Wednesday, December 7, 2022

Bug-Out Locations For People Without Bug-Out Locations

By Tim Gamble

In preparedness and survival circles, we talk a lot about bugging-out. But a lot of folks don't have a bug-out location. Where can they bug-out to, when and if it ever becomes necessary? Here are some ideas for bug-out locations for people without bug-out locations. 

1) A Relative's Place. Maybe your Uncle George has a fishing cabin in the mountains. Or Great Aunt Ida lives alone in that huge old house on the outskirts of a small town in the Ozarks. Or Cousin Eddie has a small farm in Kentucky. Talk to them about using their place as a bug-out location. You could even stockpile some food, clothes, and other supplies there ahead of time. You don't have to move into the house with them. Perhaps you could park a camper or RV in their driveway or backyard.

It can be difficult relying on family at times, as pride, ego, jealousy, hurt feelings, and old grudges often get in the way. Put aside those petty family squabbles. Besides, Great Aunt Ida is a lonely old lady who will need someone when the SHTF, and Cousin Eddie could always use some extra hands on the farm.

2) A Friend's Place. Your best friend from high school... Your old college roommate... The guy you used to golf with every weekend before you both got too busy with careers and family... Chances are you know lots of people that have scattered across the country over the years. Its time to look some of them up and reconnect. Perhaps while reconnecting, you can find a "bug-out buddy." 

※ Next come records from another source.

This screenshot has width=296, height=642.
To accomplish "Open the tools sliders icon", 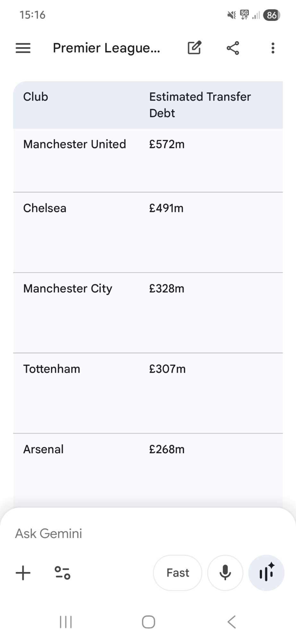I will coord(62,573).
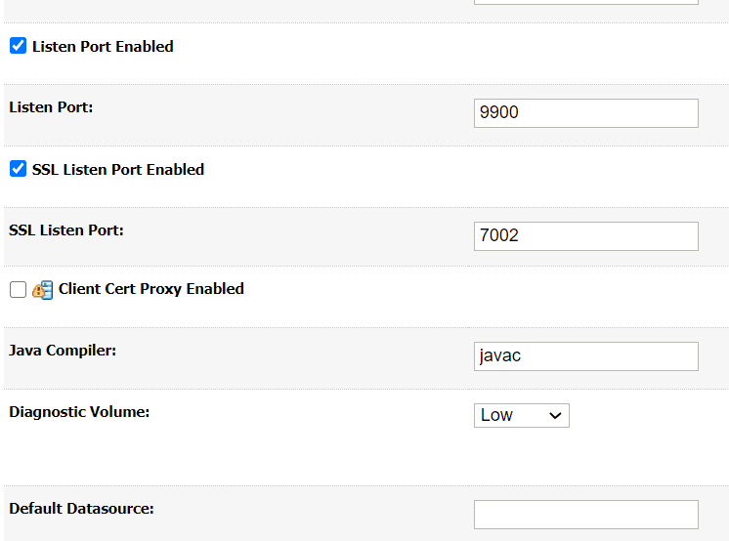Uncheck the Listen Port Enabled checkbox
Image resolution: width=729 pixels, height=541 pixels.
click(x=18, y=46)
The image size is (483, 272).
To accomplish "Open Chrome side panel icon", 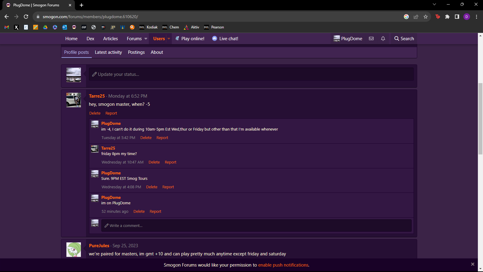I will tap(457, 17).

Reconnect first and reconnect now. Simply calling up an old college buddy out-of-the-blue after many years to see if you can use them as a bug-out location won't work. Rebuild that relationship now. And remember, the bug-out buddy thing works both ways. What if they are the ones needing to bug-out and your location is safe? 

3) National or State Parks. Many national or state parks have camping areas. Some have cabins. Some have RV or camper spaces. At others, you will have to hike in with tents. All these could be used as temporary bug-out locations. I've even heard rumors that some survivalists have buried caches of food and supplies near their favorite spots for use when the SHTF. You'll need to scout out locations ahead of time, and prepare accordingly, but these are good options for those who have no other options.  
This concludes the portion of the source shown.